L'Adoration des Mages

CONCA Sebastiano

Gaëte, 1680 - 1764

L'Adoration des Mages

Huile sur toile

H. 51,1 cm. L. 67,5 cm.

Collection Charles Schmidt, acquise en 1874

Inv. 1874-5-53

Notice complète

En 1874, la ville de Tours acquiert en échange d'une rente viagère, la collection du restaurateur et professeur de dessin de Tours, Charles Schmidt. Cet important ensemble comprenait notamment soixante dix-neuf tableaux, dont cette Adoration des Mages que le collectionneur attribuait à Claudine Stella. La présence sur l'oeuvre des lettres, SC entrelacées, a guidé Schmidt dans cette proposition. En 1891, F. Laurent et A. de Montaiglon maintiennent l'attribution à l'école de Carlo Maratta qu'ils avaient proposée dix années auparavant, dans le catalogue de 1881, tout en évoquant pour la première fois le nom de Sebastiano Conca. Après une courte description de l'oeuvre, ils indiquent : ... Il était attribué à tort à Claudine Stella, morte très âgée, en 1697 ; la légèreté du sentiment clair et gai de la couleur, dont la préoccupation est uniquement pittoresque, n'est pas d'ailleurs française, mais italienne. Est-il de Sebastiano Conca, de Gaëte, né en 1680 et élève de Solimène, ou de Carlo Salis, né à Vérone en 1680, élève à Venise de Balestra et mort en 1773 ? Sans points de comparaison, il serait bien difficile de le dire ; en tout cas le tableau est intéressant. Prudemment Paul Vitry, en 1911, conserve l'attribution à l'école italienne du XVIIIe siècle, mais sans évoquer le nom de Conca. Il faudra attendre 1953 pour que le monogramme de cet artiste soit identifié avec certitude par Hermann Voss.

En 1965, Jean-Marie Girard déchiffra la date, 1707, inscrite sous la signature, découverte essentielle qui permettait de rectifier les mentions des anciens catalogues indiquant celle de 1727. La date de 1707, ne peut pas être contestée, en effet les chiffres se développent un à un, bien distinctement, à l'intérieur d'une mouluration du coffre à droite de la composition. On peut cependant être étonné, comme le souligne Giancarlo Sestieri par la date assez embarrassante de ce tableau, car l'oeuvre semble anticiper de manière étonnante sur les productions futures de Conca, et peut être tout à fait comparée à des oeuvres exécutées par des artistes romains quelques années plus tard. L'année 1707 est une date clé dans la carrière de Conca, l'artiste se fixe alors à Rome où il demeurera jusqu'en 1750.

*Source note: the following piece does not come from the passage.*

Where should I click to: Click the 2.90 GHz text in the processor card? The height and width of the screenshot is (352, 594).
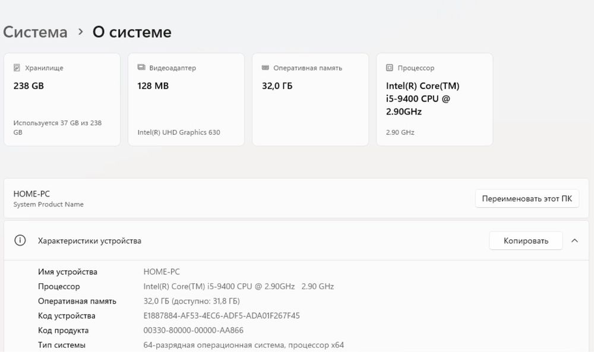point(400,132)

L'oeuvre de Conca durant les premières années de son séjour romain, comme en témoigne ce tableau, affirme une double influence. Celle du baroque, issue de ses années de formation à Naples auprès de Solimena, mais également celle d'un classicisme raffiné qui dominait le milieu artistique romain autour de Maratta, et que Conca semble avoir étonnamment assimilé dès son arrivée dans la ville.

Dans l'oeuvre de Tours, les formes baroques sont contenues, mesurées. Si la composition en diagonale et le portique incurvé renvoient manifestement à ce courant, les effets de draperies et les gestes des personnages n'accusent aucun excès. Une ordonnance claire et une atmosphère sereine, due notamment au visage de la Vierge, se dégagent de l'ensemble, annonçant la production classique de Conca.

La personnalité forte de l'artiste s'affirme déjà dans ce tableau, qui influencera manifestement quelques années plus tard Giuseppe Chiari, lorsqu'il exécutera un tableau de même sujet conservé à la Gemaldegalerie de Dresde. Les analogies étroites existantes entre ces deux oeuvres ont été établies par Eric Schleier.

Conca a traité à plusieurs reprises le thème de l'Adoration des Mages. La version de Tours est plus particulièrement proche de deux d'entre elles, l'une exécutée en 1720 pour le retable de l'église de l'Annonciation à Gaëte, la seconde conservée au Palais Corsini à Rome, et datée par Sestieri entre 1707 et 1720.La touche est plus vigoureuse et la lumière plus vive sur le tableau de Rome, mais sur l'une et l'autre composition on retrouve la même disposition des personnages, développant une frise sinueuse.